PacifiCorp, a regional power provider serving customers in six western states, is partnering with the U.S. Geological Survey, Renewable Energy Wildlife Institute, U.S. Fish and Wildlife Service and the Wyoming Game and Fish Department in developing a novel study to evaluate the effects of painting one wind turbine blade black to reduce risks to birds flying near wind projects.
“This study is a great example of how cross-sector collaboration enables us to identify and evaluate potential solutions to protecting wildlife as we advance the development of renewable energy needed to reduce carbon emissions,” said Dr. Taber Allison, director of research at the Renewable Energy Wildlife Institute.
“While it is critical to increase our renewable energy resources, we must do so in a way that avoids and minimizes harm to wildlife,” said Garry George, director of the Clean Energy Initiative with National Audubon Society and REWI Board Director. “This is an important study that can potentially make it easier to realize a cleaner future for all, while protecting the birds we love. REWI is the perfect collaboration of industry and conservation to play a role in making this important study happen.”
The Glenrock and Rolling Hills sites, which includes 158 General Electric turbines each more than 250 feet high, is ideal for the study as PacifiCorp already has several years of data charting bird interactions with turbines. In addition, turbines within PacifiCorp’s facilities are arranged in a manner well-suited for a highly controlled study.
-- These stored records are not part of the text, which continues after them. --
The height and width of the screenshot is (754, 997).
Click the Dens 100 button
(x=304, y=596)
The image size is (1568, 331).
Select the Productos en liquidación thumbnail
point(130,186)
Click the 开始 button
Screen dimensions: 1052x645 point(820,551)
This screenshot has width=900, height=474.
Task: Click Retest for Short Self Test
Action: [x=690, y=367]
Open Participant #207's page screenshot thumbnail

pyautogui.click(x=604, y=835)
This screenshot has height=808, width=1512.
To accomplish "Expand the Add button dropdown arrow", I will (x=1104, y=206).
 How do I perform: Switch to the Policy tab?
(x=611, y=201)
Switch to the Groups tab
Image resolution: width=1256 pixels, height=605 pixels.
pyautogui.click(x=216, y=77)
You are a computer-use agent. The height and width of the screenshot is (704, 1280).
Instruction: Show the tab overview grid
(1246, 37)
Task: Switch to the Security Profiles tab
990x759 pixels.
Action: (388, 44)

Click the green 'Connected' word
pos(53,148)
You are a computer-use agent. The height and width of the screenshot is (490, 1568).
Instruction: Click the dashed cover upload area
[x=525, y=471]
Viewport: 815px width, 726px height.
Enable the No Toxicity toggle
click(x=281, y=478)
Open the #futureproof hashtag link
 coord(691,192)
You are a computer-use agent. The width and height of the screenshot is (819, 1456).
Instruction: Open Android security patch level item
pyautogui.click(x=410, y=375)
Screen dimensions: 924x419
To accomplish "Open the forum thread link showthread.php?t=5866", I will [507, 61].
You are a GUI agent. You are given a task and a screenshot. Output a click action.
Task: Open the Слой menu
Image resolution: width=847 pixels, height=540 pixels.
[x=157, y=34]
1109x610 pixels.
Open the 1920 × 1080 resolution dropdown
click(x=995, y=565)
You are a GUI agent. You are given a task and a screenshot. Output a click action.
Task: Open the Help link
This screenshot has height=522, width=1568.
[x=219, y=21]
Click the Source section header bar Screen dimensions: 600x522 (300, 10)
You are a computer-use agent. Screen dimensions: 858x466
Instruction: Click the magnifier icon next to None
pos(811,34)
“As environmental stewards, we’re dedicated to increasing the safe coexistence of wind turbines and birds,” said Travis Brown, director of wind compliance and permitting for PacifiCorp. “As we increase renewable energy resources, applying this approach to the Mountain West, where more wind projects will be built, has the potential to both protect wildlife and advance clean energy. We are proud to host this study at our Glenrock and Rolling Hills project near Glenrock, Wyoming.”